■ **EXTRAIT CHOISI**:
#####

10 juin - 6 septembre 2020

Tel

 
 
 

« Ce qui me semble le plus beau, ce que je voudrais faire, c’est un livre sur rien, un livre sans attache extérieure, qui se tiendrait de lui-même par la force interne de son style, […] un livre qui n’aurait presque pas de sujet ou du moins où le sujet serait presque invisible, si cela se peut »

Gustave Flaubert, lettre à Louise Colet du 16 janvier 1852

Sur Rien

Dès Métronome, un travail de 2013 où chacune des personnes représentées l'était côté pile ou sans visage, Pierre Toussaint semblait vouloir se détourner des humains. Sāo et Black Snow, les deux séries suivantes, pouvaient le laisser croire également. Avec les silhouettes de passants désormais à peine esquissées, c'était un peu comme s'il voulait conjurer ses premières années de photographe consacrées à nous montrer, au plus près et bien de face, des gens vivant à la marge de la société.


City Of sembla aussi confirmer cette prise de distance vis-à-vis du vivant. Dans cet opus réalisé à New York, tout au plus retrouve-t-on deux ou trois traces fantomatiques de quelques uns des huit millions d'habitants de la mégapole. On y aperçoit aussi des lieux et des objets à peine identifiables, pas grand chose en fait. Si peu que, de tout ce qui est généralement attendu de la photographie, il faut bien constater qu'il ne reste rien.

#####

■ **DONNÉES FOURNIES**:
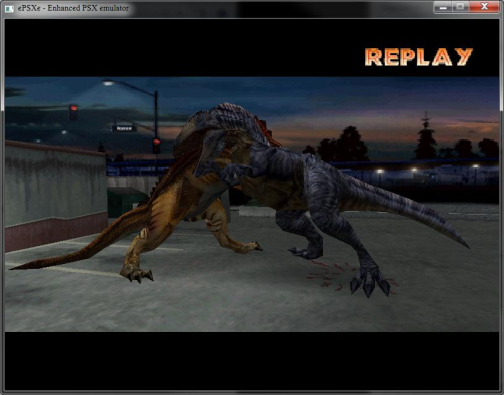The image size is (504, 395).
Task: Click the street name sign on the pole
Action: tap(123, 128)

#####

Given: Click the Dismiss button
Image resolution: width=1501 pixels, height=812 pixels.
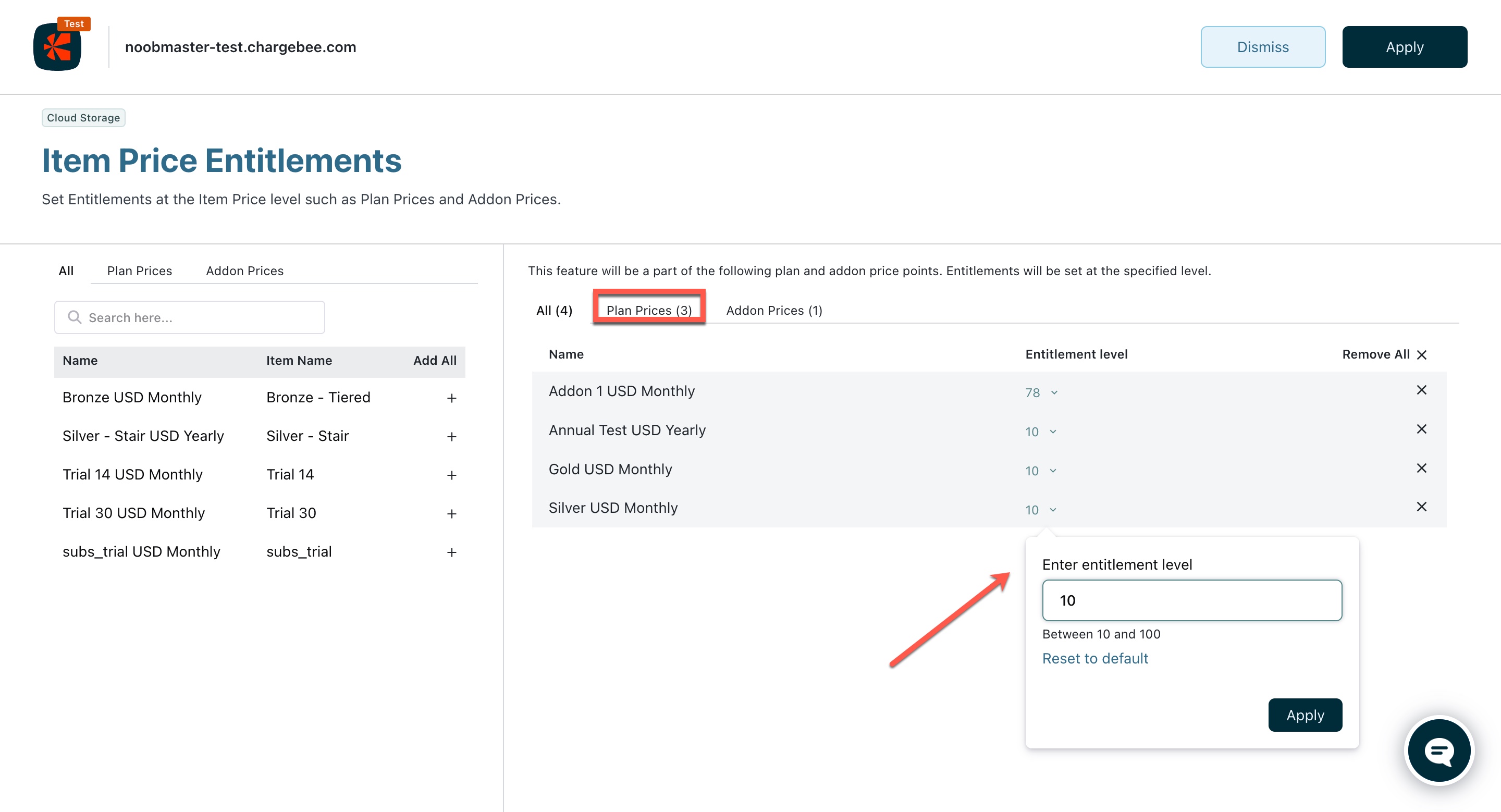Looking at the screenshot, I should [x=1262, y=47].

#####

■ **CONSIGNES**:
A) Reproduisez intégralement l'extrait choisi, sans rien y changer.
B) Réécrivez les lignes des enregistrements qui vont de celle contenant « The image size is (504, 395). » jusqu'à celle contenant « Action: tap(123, 128) », en remplaçant « pole » par « post ». Ne touchez à rien d'autre et n'incluez pas les images.

■ **CORRIGÉS COMPLETS**:
A)
10 juin - 6 septembre 2020

Tel

 
 
 

« Ce qui me semble le plus beau, ce que je voudrais faire, c’est un livre sur rien, un livre sans attache extérieure, qui se tiendrait de lui-même par la force interne de son style, […] un livre qui n’aurait presque pas de sujet ou du moins où le sujet serait presque invisible, si cela se peut »

Gustave Flaubert, lettre à Louise Colet du 16 janvier 1852

Sur Rien

Dès Métronome, un travail de 2013 où chacune des personnes représentées l'était côté pile ou sans visage, Pierre Toussaint semblait vouloir se détourner des humains. Sāo et Black Snow, les deux séries suivantes, pouvaient le laisser croire également. Avec les silhouettes de passants désormais à peine esquissées, c'était un peu comme s'il voulait conjurer ses premières années de photographe consacrées à nous montrer, au plus près et bien de face, des gens vivant à la marge de la société.


City Of sembla aussi confirmer cette prise de distance vis-à-vis du vivant. Dans cet opus réalisé à New York, tout au plus retrouve-t-on deux ou trois traces fantomatiques de quelques uns des huit millions d'habitants de la mégapole. On y aperçoit aussi des lieux et des objets à peine identifiables, pas grand chose en fait. Si peu que, de tout ce qui est généralement attendu de la photographie, il faut bien constater qu'il ne reste rien.

B)
The image size is (504, 395).
Task: Click the street name sign on the post
Action: tap(123, 128)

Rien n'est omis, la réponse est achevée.